### AUSGEWÄHLTER ABSCHNITT
Nach sechs Jahren, in denen er an Hunderten von Schulen Workshops für Schüler, Lehrer und Eltern durchgeführt hatte, schrieb Stahl ein Buch und produzierte Youtube-Videos, die mehr als 600 000 Mal abgerufen wurden. Er ist ein Mann mit einer Mission und er lebt von der Aufmerksamkeit seiner Fans und vieler junger Leute, die ihn auf der Straße erkennen. Während eines dreistündigen Interviews in einem Berliner Park wurde er viermal unterbrochen.

Als er begann, sprach er nur vor einzelnen Schulklassen, sagte er. Im Lauf der Jahre erkannte er, dass eine Klasse nicht reicht, wenn man Mobbing frontal bekämpfen will. „Man muss die ganze Schule einbeziehen, einschließlich der Lehrer und Schulleiter und im besten Fall auch der Eltern“, sagte er.

Inzwischen hat er in ganz Deutschland Seminare durchgeführt. Das Land Brandenburg, zu dem Bad Wilsnack gehört, unterstützt seit zwei Jahren seine Schulpräsentationen finanziell.

### EINGABEZEILEN
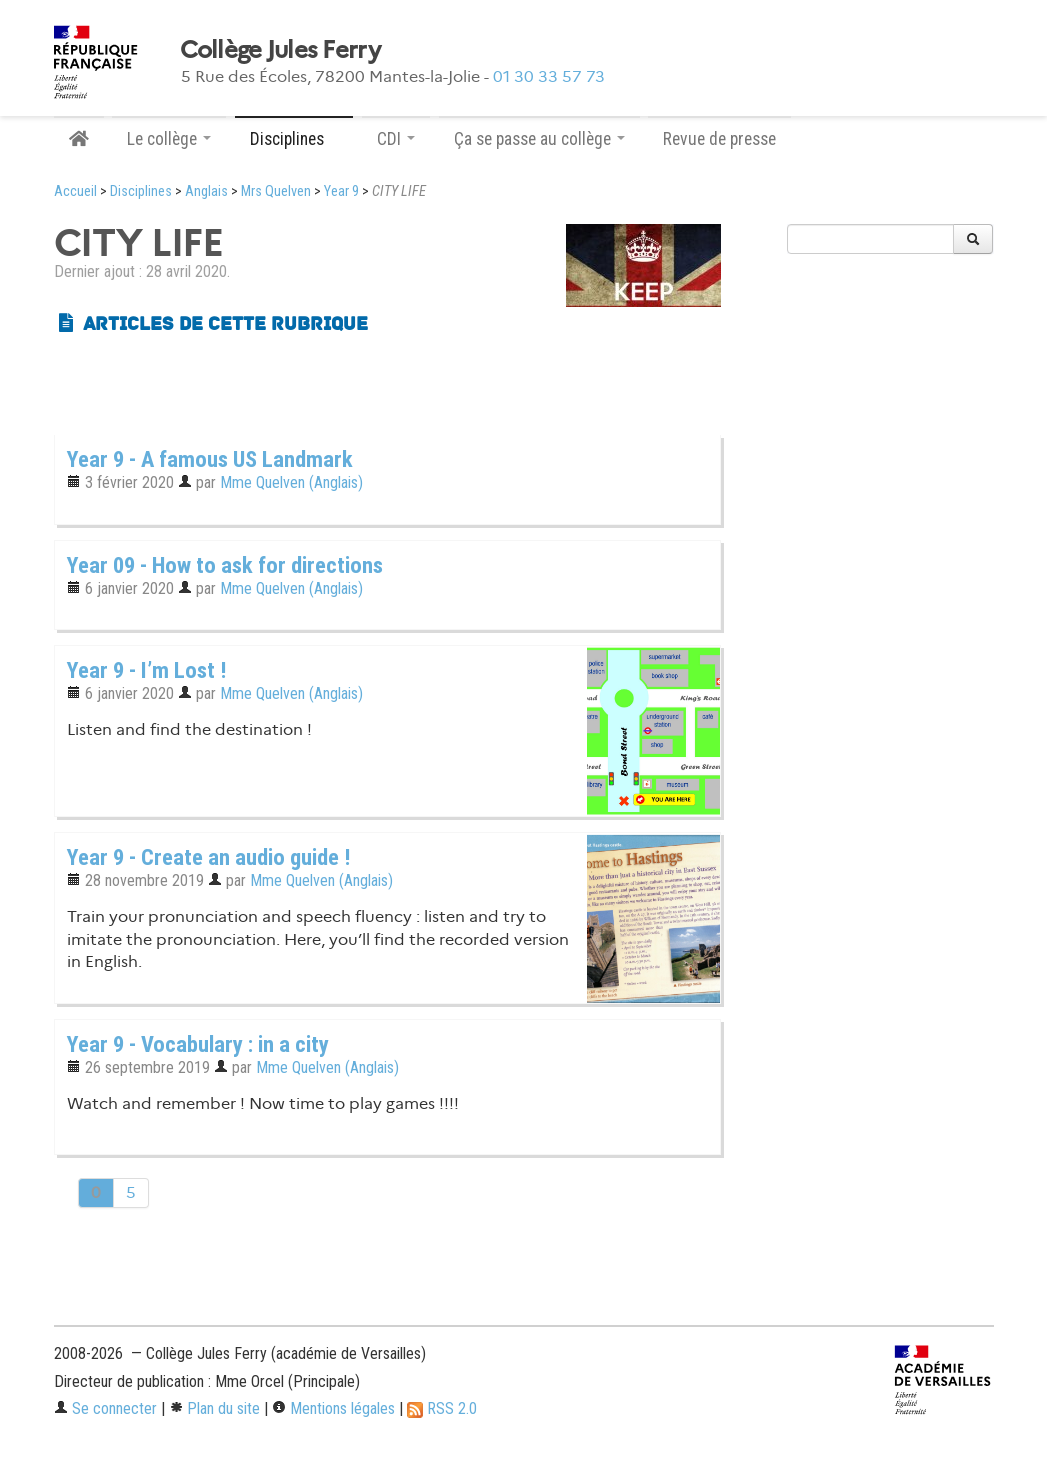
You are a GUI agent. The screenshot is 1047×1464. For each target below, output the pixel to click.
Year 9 (341, 191)
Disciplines (141, 191)
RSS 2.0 (442, 1408)
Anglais (206, 191)
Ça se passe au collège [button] (539, 139)
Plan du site (214, 1408)
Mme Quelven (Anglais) (291, 482)
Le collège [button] (169, 139)
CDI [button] (396, 139)
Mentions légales (333, 1408)
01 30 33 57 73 (549, 76)
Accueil (75, 191)
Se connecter (105, 1408)
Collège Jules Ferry (280, 50)
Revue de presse (719, 139)
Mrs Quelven (276, 191)
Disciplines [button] (294, 139)
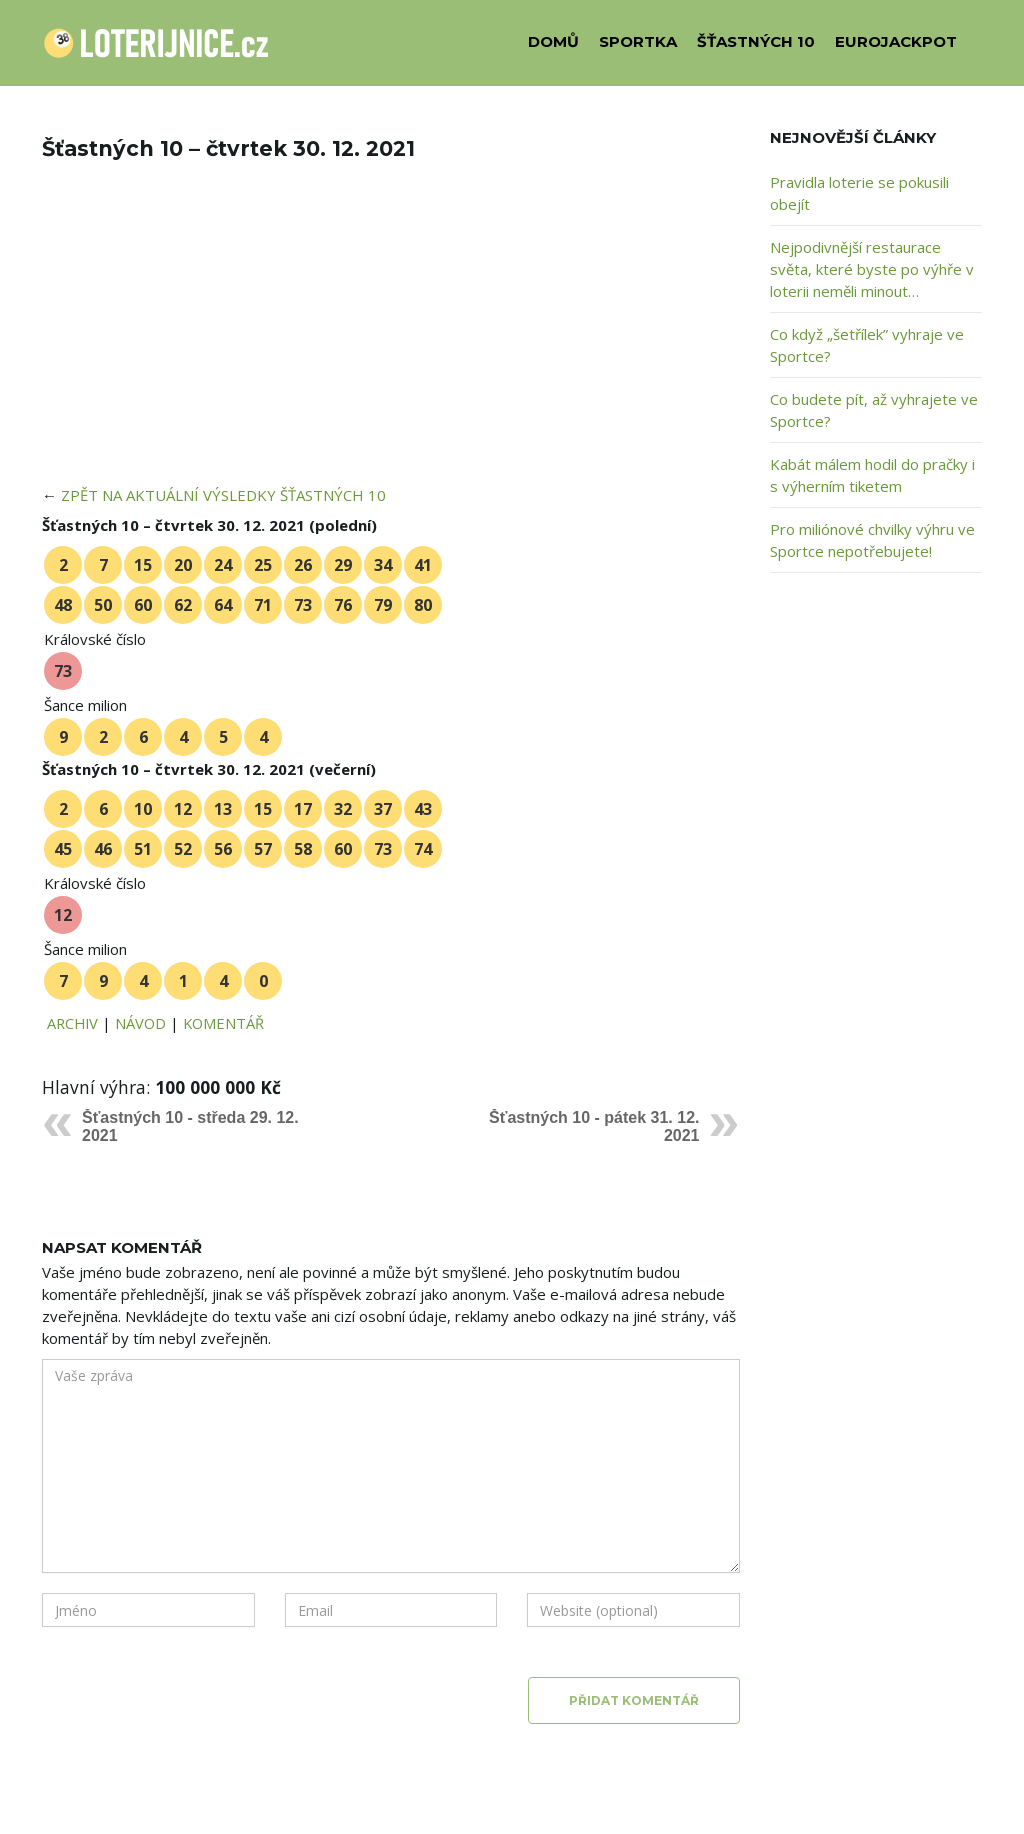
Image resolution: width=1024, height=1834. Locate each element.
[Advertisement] (391, 336)
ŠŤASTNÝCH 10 (756, 41)
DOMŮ (553, 41)
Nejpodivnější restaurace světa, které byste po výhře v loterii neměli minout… (872, 269)
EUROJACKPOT (896, 41)
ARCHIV (72, 1023)
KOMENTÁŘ (223, 1023)
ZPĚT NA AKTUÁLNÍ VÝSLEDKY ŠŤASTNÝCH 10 (223, 495)
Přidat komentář (634, 1700)
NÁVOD (140, 1023)
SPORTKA (638, 41)
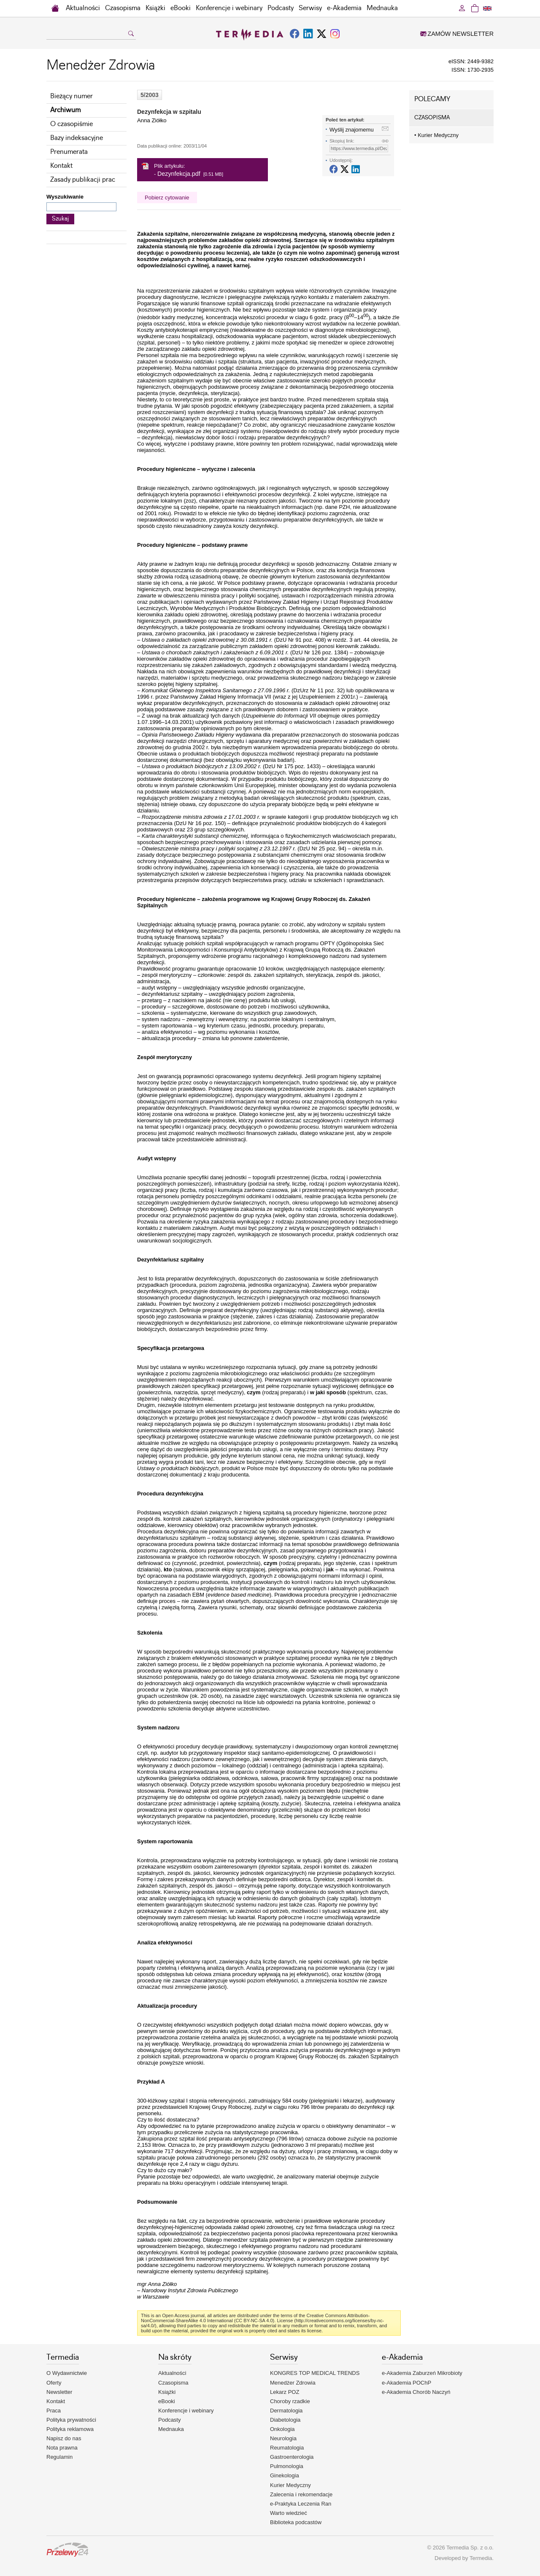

### AUFGABEN
- A) Wie oft wurde Stahl laut dem Abschnitt über seinen Kampf gegen Mobbing während des Interviews im Berliner Park unterbrochen?
- B) Gib alle Zeilen aus Block 1 Wort für Wort wieder und lass dabei die Bilder weg.
Der Abschnitt und die Zeilen haben nichts miteinander zu tun.

### ANTWORTEN JE AUFGABE
- A) Viermal.

- B)
You are a GUI agent. The screenshot is 1047×1464. For each target below, output the pixel to click.
Year 9 (341, 191)
Disciplines (141, 191)
RSS 2.0 (442, 1408)
Anglais (206, 191)
Ça se passe au collège [button] (539, 139)
Plan du site (214, 1408)
Mme Quelven (Anglais) (291, 482)
Le collège [button] (169, 139)
CDI [button] (396, 139)
Mentions légales (333, 1408)
01 30 33 57 73 (549, 76)
Accueil (75, 191)
Se connecter (105, 1408)
Collège Jules Ferry (280, 50)
Revue de presse (719, 139)
Mrs Quelven (276, 191)
Disciplines [button] (294, 139)
Image resolution: width=1024, height=1834. Locate each element.
[Advertisement] (391, 336)
ŠŤASTNÝCH 10 (756, 41)
DOMŮ (553, 41)
Nejpodivnější restaurace světa, které byste po výhře v loterii neměli minout… (872, 269)
EUROJACKPOT (896, 41)
ARCHIV (72, 1023)
KOMENTÁŘ (223, 1023)
ZPĚT NA AKTUÁLNÍ VÝSLEDKY ŠŤASTNÝCH 10 (223, 495)
Přidat komentář (634, 1700)
NÁVOD (140, 1023)
SPORTKA (638, 41)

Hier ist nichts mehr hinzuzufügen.